Humans are designed to eat meat, look at our evolution and B12.
Short answer: Nobody disputes that we *can* eat meat. The leap to *must*, or to it being optimal today, simply doesn't follow.
Not a designed carnivore, a generalist. None of these traits belong to an obligate meat-eater.
The objection
“Our ancestors ate meat, it grew our brains, we have canine teeth and we need B12. We’re built for meat.”
The answer
Much of that is true, and none of it establishes the conclusion. “We evolved able to eat meat” is a claim about capacity. It says nothing about necessity, and nothing about what’s optimal now. Humans are facultative omnivores who can digest a remarkable range of foods, and that very flexibility is why we can also thrive without meat.
Look at the anatomy honestly. Our “canines” are small, blunt and useless as weapons next to an actual carnivore’s.

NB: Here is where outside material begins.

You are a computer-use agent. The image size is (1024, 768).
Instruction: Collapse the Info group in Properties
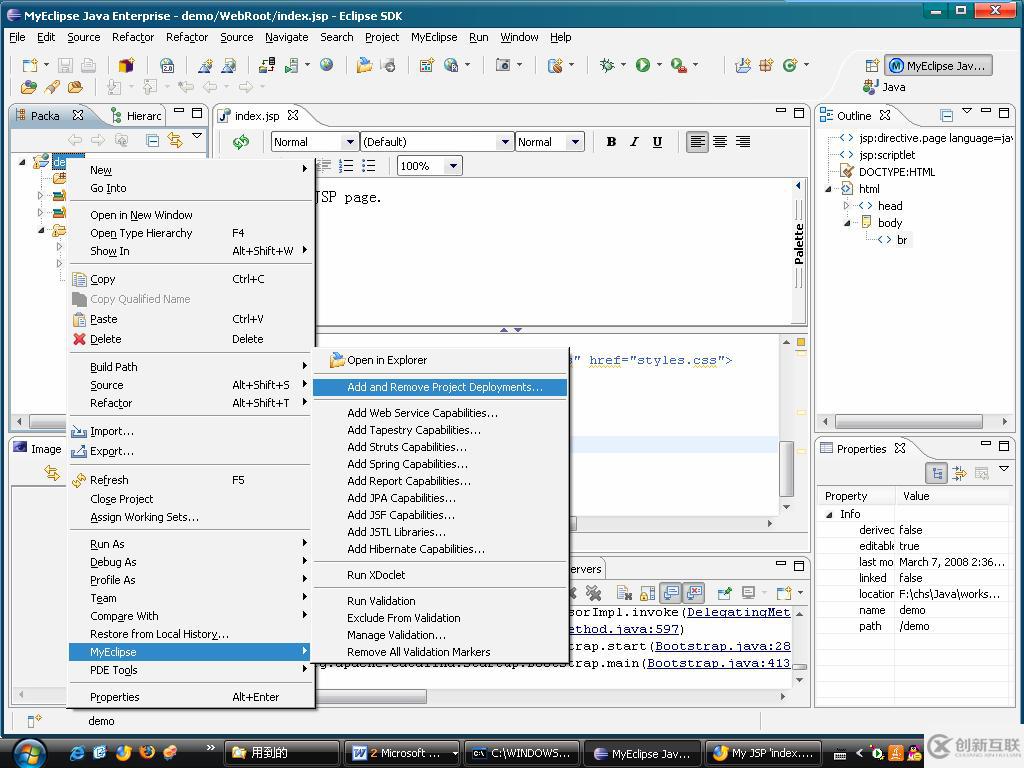pos(829,514)
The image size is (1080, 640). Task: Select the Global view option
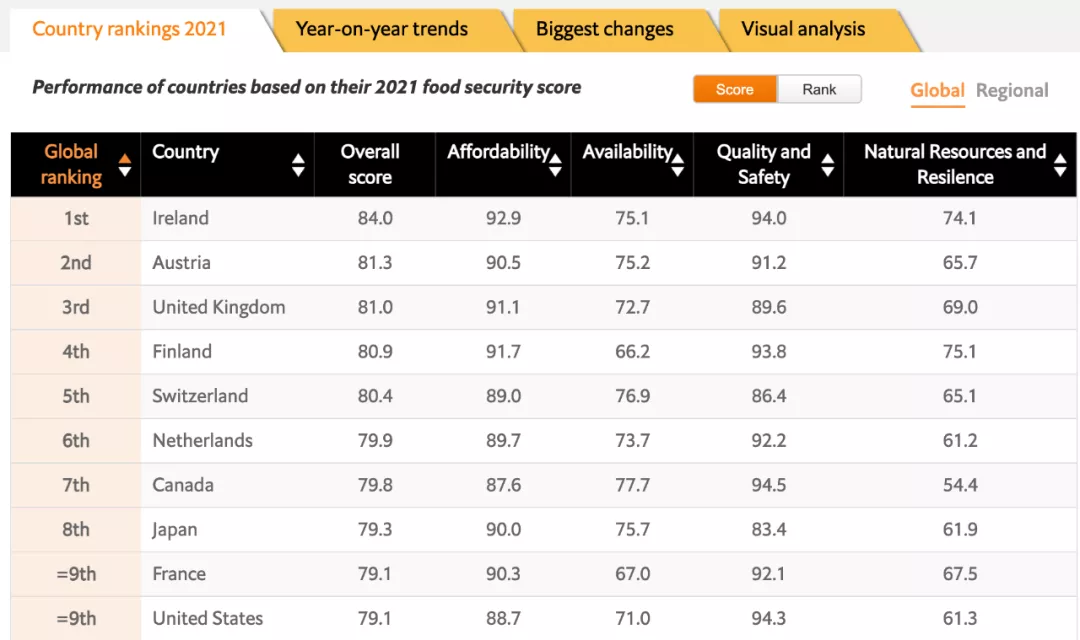pos(937,91)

We have no claws and can’t kill prey with our bodies, which is why we need tools, a product of culture rather than biology. Our intestines are long relative to body size, closer to plant-eaters than to cats and dogs. Our jaws grind side-to-side like a herbivore’s. We can’t synthesise our own vitamin C, a frugivore trait. What this describes is a generalist whose closest relatives, the great apes, eat overwhelmingly plants. A designed carnivore it is not.

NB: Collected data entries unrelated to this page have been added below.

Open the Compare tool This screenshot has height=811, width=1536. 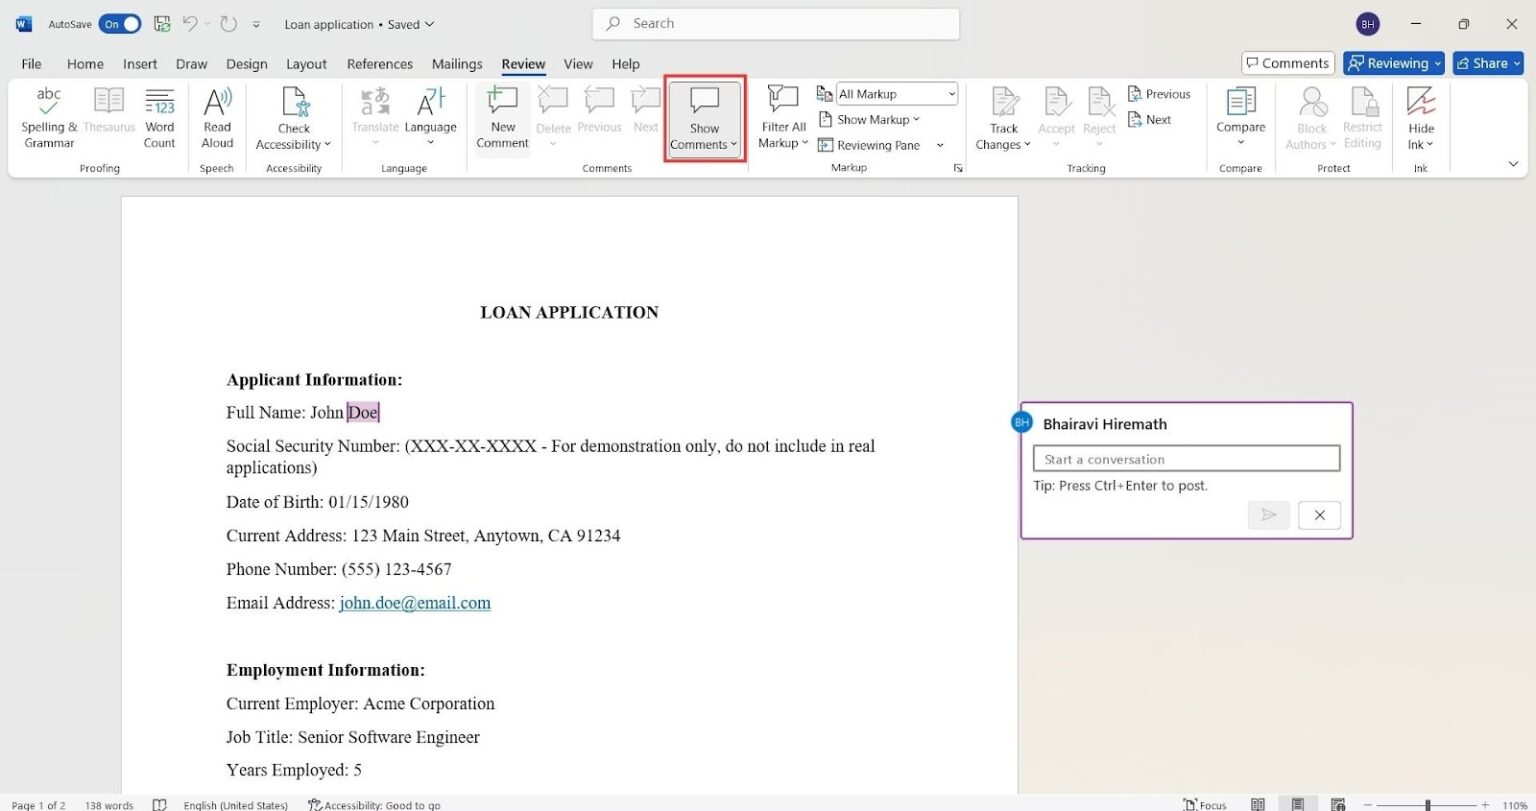coord(1240,117)
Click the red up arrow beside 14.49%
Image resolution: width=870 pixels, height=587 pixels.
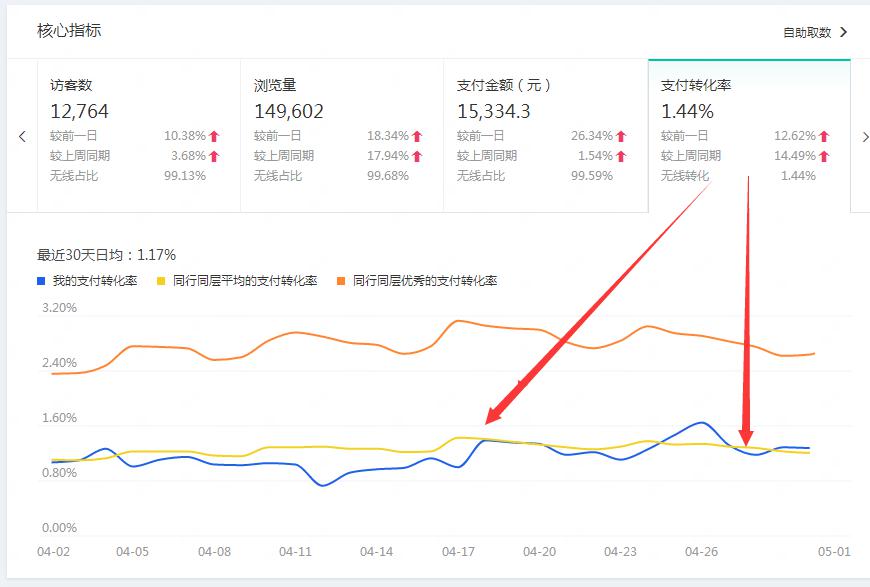pos(824,156)
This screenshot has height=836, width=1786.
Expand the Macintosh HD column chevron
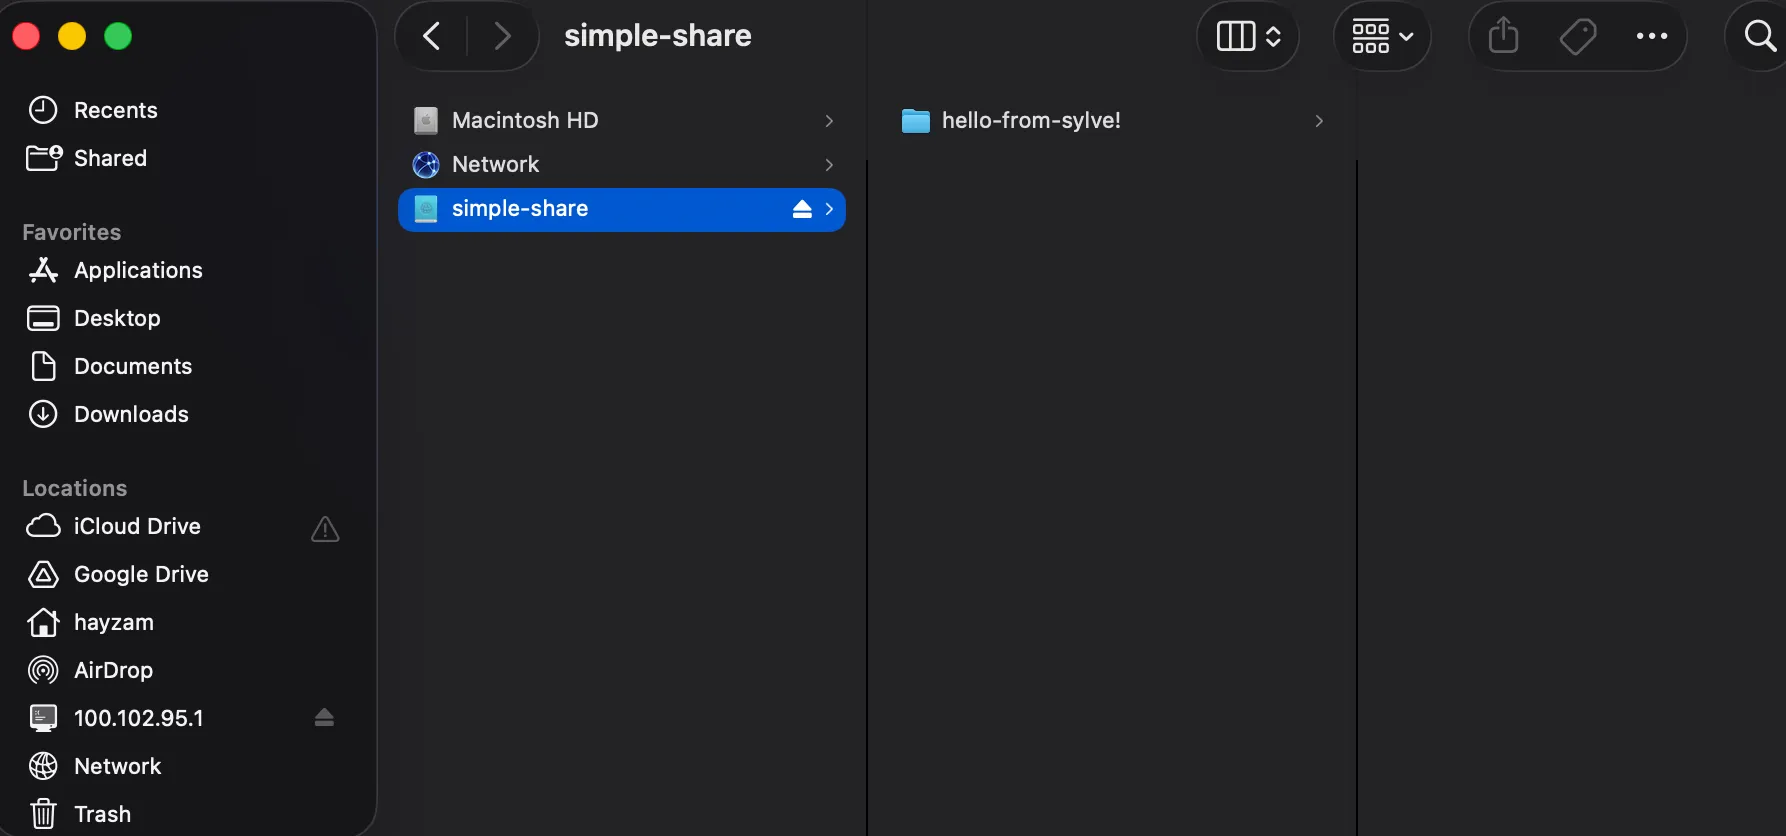(829, 120)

And the B12 point quietly undermines itself. B12 is made by bacteria, and meat is merely where it ends up. Our ancestors got incidental B12 from unwashed plants, soil, water and insects, and sanitation later stripped those sources from everyone, vegan or not. Needing a clean supply today tells you about modern hygiene rather than any biological mandate for steak.

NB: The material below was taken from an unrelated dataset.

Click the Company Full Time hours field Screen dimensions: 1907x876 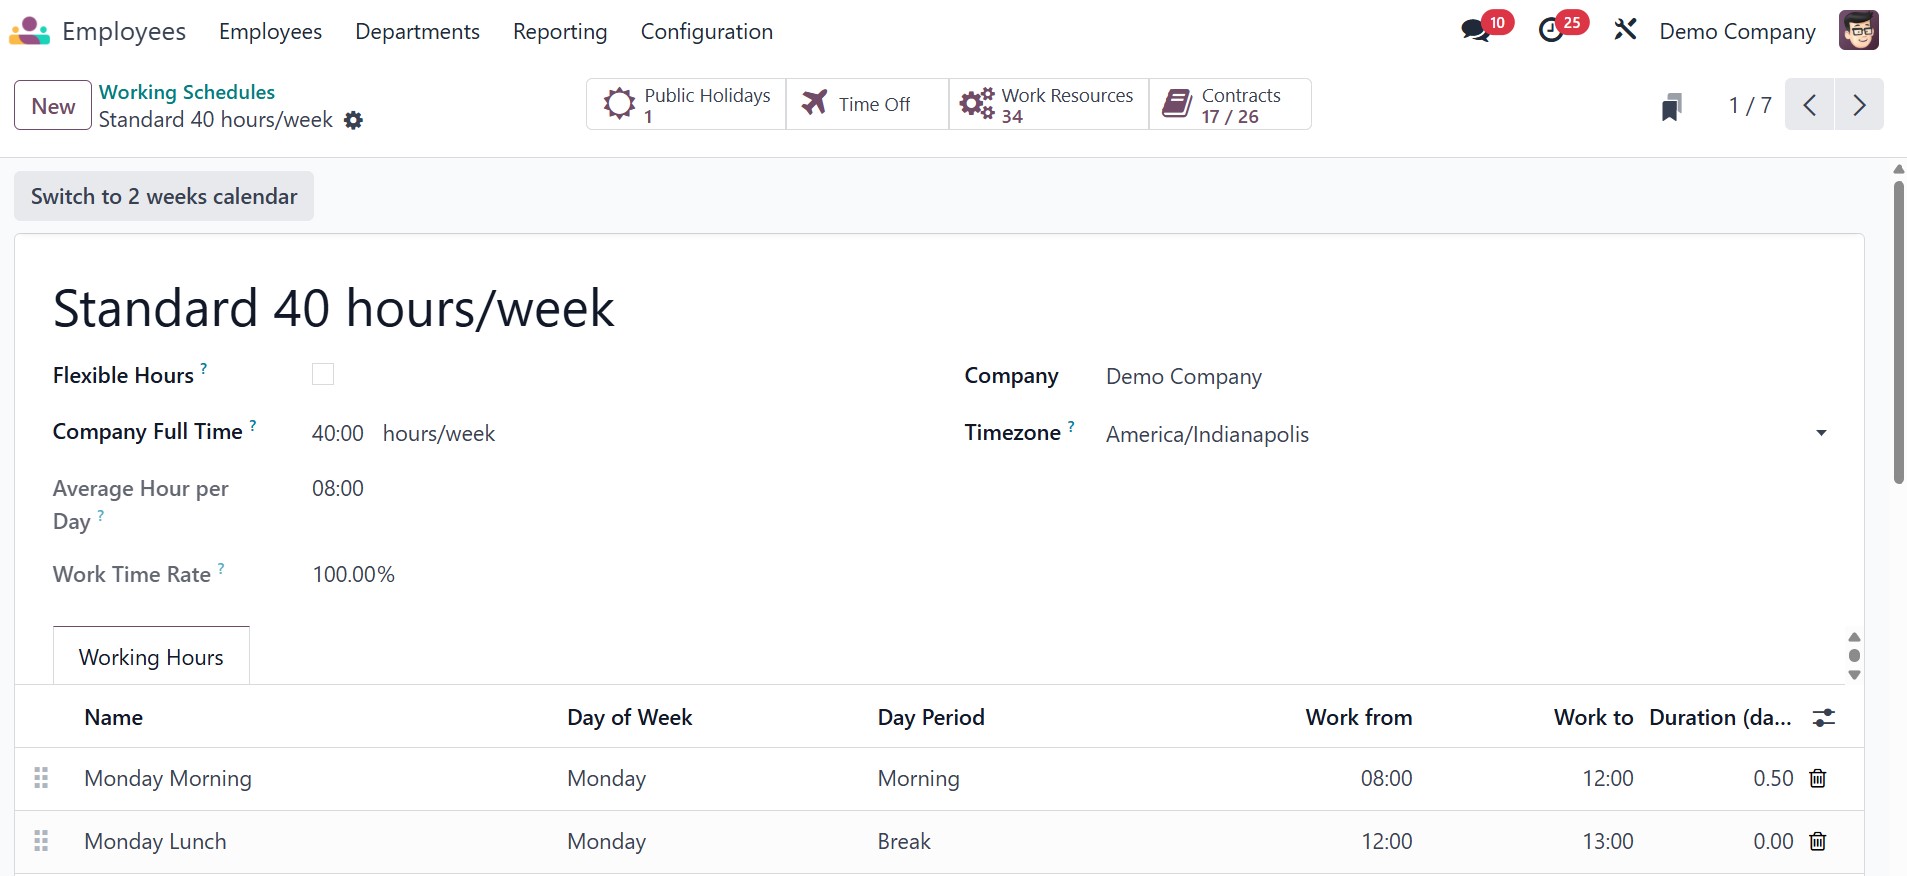(338, 433)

The deepest error is treating evolution as an instruction manual. Evolution optimises for surviving long enough to reproduce in ancestral conditions. It has nothing to say about living healthily to ninety in a world of abundance. Our ancestors also starved and died young. “Natural” describes the past; it is not a prescription for the present, which is why we happily accept cooking, medicine, glasses and contraception, all of them “unnatural.”
So the question of whether we can eat meat is settled. The question that actually matters is whether we should, and the leading dietetic bodies confirm we flourish without it.